Dear Editor,
Reports of nontuberculous mycobacterial (NTM) infections in the lacrimal system are extremely rare. Fewer than 20 cases of NTM infections of the eye and periocular structures have been reported since 1965 [1]. The patient in this case underwent dacryocystorhinostomy and silicone tube insertion to treat infectious dacryocystitis caused by methicillin-resistant Staphylococcus epidermidis (MRSE). Subsequent infection with Mycobacteroides abscessus occurred. Written informed consent for publication of the research details and clinical images was obtained from the patient.
A 64-year-old female patient presented with redness of her right inner canthus accompanied by tearing for 1 week (Fig. 1A). Orbital computed tomography showed a 12-mm hypoattenuating cyst, raising suspicion of inflammation in the right lacrimal sac (Fig. 1B). Systemic antibiotic therapy (ceftriaxone and metronidazole) and topical moxifloxacin 0.5% eye drops were started, leading to a diagnosis of dacryocystitis. Subsequent improvement was observed, and the patient was discharged with continued topical and oral antibiotics (cefixime and metronidazole). At the 4-week follow-up, the lesion extended beyond the lower medial canthus, raising suspicion of orbital cellulitis as the condition worsened (Fig. 1C). The patient underwent endoscopic dacryocystorhinostomy, silicone tube insertion, and incision and curettage. Examination of the nasal cavity revealed normal mucosa with no swelling or discharge. MRSE was identified in the bacterial culture, leading to change in antibiotic therapy to teicoplanin (Fig. 1D). On postoperative week 7, the lesion worsened again (Fig. 1E). A mucopurulent discharge was present, and M. abscessus was identified in the bacterial culture and line probe assay by the Korean National Tuberculosis Association (Fig. 1F). Following confirmation of NTM infection, the patient was tested for immunosuppression, but there were no abnormalities in blood tests. No abnormalities were detected on the patient’s chest x-ray, and the absence of symptoms allowed us to rule out pulmonary infection. Antibiotic susceptibility testing indicated sensitivity to amikacin, linezolid, trimethoprim/sulfamethoxazole, and imipenem. Diagnosed as additional infection of NTM after dacryocystorhinostomy, antibiotic therapy was changed to intravenous amikacin and cefoxitin. The silicone tube was removed, and endoscopic marsupialization of the lacrimal sac was performed. After the second surgery, systemic antibiotic therapy and topical moxifloxacin lacrimal irrigation were continued. By postoperative week 6, the lesion showed improvement (Fig. 1G), leading to the cessation of antibiotic therapy. The patient maintained a favorable course without recurrence during the subsequent 5 months of outpatient follow-up (Fig. 1H).

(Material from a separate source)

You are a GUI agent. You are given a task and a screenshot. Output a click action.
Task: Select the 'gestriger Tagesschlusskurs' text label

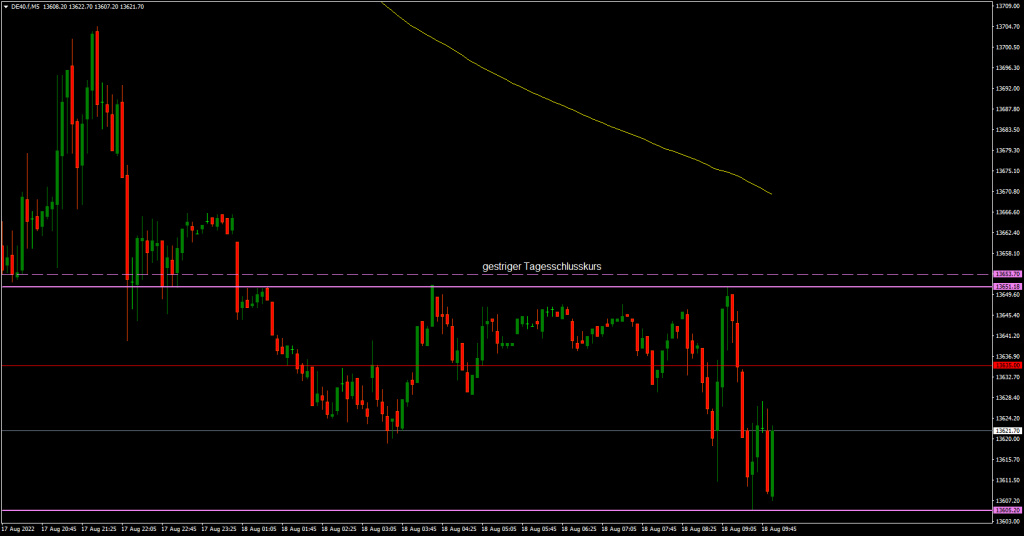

M. abscessus is a rapidly growing mycobacterium in Runyon’s classification of NTM [1]. This organism is commonly found in soil, water, and aerosols, typically causing infection after invasive procedures like surgery or trauma. It has low pathogenicity, rare human-to-human transmission, and is infrequent [2]. Rapidly growing mycobacteria, including M. abscessus, exhibit broad resistance to antibiotics, complicating treatment [3]. Kumar et al. [4] analyzed 475 cases related to rapid-growing mycobacteria and showed M. abscessus to be the most prevalent (184 of 475). Among the 90 cases in which drug susceptibility testing was performed, high sensitivity to amikacin and linezolid was reported, aligning with our findings. Despite several weeks of antibiotic therapy, complete resolution was not achieved, necessitating surgical excision. Secondary infections with M. abscessus typically occur due to direct contact with contaminated materials at the site of trauma or surgical wounds or as disseminated infection following systemic infection [3]. Possible contamination sources include water, soil, and hospital-related items [3]. Although the exact route of infection in our case is unknown, the absence of systemic signs of infection suggests potential contamination of the surgical site by inadvertent exposure to contaminated water or by surgery-related contamination.
Matsuo et al. [5] reported NTM infection of the lacrimal sac. Both their patient and ours shared a hobby of indoor swimming and developed mycobacterial infections after lacrimal duct procedures, requiring surgical intervention for complete remission. These parallels support the argument for surgical treatment of mycobacterial infections in the lacrimal apparatus. Additionally, the antibiotic susceptibility test conducted exclusively in our study allowed selection of effective antibiotics, significantly reducing the treatment duration. Although diagnosis of rare causative agents like mycobacteria during disease diagnosis is challenging, suspicion is warranted in cases where standard treatment for dacryocystitis failed, the patient is immunocompromised, or surgery involving the insertion of foreign material has been performed. Thorough bacterial identification and antibiotic susceptibility testing are warranted, and the patient should be monitored for secondary infections.